He cites fan fiction communities, cosplay, Lost fandom, people tweeting as Mad Men characters, fantasy football, and so on as early examples of this. As somebody who basically only watches sport and old episodes of Frasier on TV, I generally have to take the word of people who talk about these things, but I am prepared to accept the general proposition that these phenomena are real. What amuses and intrigues me is that role playing games are completely ignored in the conversation. Indeed, when Rose said the following:
I think ultimately where it's going to go is some kind of fusion of story and game, which has not really been accomplished yet. I think that is, however, what's implied in this kind of immersive, participatory kind of story-telling...So, in any case, I think where it's going is some form that really hasn't been invented yet that very convincingly combines the very participatory aspect of games with the narrative absorption of storytelling.

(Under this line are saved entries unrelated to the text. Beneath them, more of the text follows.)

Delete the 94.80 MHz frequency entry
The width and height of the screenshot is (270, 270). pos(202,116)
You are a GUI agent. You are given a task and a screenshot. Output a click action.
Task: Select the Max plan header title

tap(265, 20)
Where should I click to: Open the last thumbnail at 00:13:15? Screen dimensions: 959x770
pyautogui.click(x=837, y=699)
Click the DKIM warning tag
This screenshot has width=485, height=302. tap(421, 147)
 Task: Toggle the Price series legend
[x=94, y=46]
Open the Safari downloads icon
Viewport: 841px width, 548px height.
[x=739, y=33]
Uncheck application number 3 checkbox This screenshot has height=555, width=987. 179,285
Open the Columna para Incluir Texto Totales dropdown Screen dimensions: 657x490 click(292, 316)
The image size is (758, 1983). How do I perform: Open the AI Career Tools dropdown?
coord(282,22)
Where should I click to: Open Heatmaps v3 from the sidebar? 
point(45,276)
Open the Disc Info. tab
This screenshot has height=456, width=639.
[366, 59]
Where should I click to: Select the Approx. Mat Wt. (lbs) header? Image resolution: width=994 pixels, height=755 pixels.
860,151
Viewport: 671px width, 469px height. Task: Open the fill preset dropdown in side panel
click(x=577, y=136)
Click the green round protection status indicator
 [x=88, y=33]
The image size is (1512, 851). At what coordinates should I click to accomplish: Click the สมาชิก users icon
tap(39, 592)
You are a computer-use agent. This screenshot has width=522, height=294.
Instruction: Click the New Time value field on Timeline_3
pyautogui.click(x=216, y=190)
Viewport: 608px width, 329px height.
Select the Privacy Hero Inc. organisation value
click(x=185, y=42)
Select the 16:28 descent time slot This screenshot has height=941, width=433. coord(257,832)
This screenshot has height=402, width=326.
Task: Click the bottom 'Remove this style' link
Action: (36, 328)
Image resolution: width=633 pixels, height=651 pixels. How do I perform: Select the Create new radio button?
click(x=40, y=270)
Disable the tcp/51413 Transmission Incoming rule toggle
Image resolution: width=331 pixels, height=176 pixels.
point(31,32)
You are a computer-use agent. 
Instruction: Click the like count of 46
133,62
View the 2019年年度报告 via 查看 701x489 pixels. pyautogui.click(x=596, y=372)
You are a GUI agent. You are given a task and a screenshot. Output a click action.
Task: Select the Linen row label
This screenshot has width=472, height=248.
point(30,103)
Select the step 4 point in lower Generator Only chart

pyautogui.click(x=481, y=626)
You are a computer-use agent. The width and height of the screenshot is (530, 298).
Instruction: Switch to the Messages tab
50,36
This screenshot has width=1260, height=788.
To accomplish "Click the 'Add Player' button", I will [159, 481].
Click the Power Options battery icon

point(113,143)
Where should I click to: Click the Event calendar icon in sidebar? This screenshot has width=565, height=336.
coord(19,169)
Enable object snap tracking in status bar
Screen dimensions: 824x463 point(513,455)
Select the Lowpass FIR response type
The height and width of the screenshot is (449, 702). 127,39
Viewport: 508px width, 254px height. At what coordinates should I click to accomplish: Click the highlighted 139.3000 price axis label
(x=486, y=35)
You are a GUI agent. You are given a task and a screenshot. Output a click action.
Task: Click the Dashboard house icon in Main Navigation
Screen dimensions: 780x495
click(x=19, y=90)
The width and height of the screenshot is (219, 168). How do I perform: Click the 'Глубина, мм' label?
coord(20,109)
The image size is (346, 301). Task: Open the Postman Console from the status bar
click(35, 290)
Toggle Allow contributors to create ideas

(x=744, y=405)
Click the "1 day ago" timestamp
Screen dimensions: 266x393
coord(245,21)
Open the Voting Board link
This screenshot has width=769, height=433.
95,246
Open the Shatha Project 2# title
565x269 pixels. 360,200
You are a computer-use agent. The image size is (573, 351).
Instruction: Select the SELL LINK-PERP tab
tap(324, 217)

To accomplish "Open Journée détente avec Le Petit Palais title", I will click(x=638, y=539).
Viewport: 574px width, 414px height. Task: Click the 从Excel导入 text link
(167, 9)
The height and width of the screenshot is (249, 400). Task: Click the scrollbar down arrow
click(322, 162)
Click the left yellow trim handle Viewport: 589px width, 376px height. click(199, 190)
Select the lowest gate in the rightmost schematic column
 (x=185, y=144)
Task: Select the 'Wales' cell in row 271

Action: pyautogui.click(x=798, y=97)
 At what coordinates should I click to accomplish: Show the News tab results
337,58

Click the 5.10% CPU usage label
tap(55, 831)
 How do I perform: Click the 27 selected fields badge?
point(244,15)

It had me muttering to myself like a crazy person something along the lines of, "Duh, it was invented in nineteen fucking seventy four."
People who play D&D are ahead of the curve. We may have neckbeards and stink of cat piss but we have seen the future. We are the music makers and we are the dreamers of dreams. We've seen things they wouldn't believe: d20s rolling on the kitchen table, pencils glittering in the dark near piles of squared paper... Today is only one gaming session in all the gaming sessions that will ever be. But what will happen in all the other gaming sessions that ever come can depend on what you do today. It's been that way all this campaign. It's been that way so many times. All of games are that way.
The future is already here, in other words; it's just not very evenly distributed.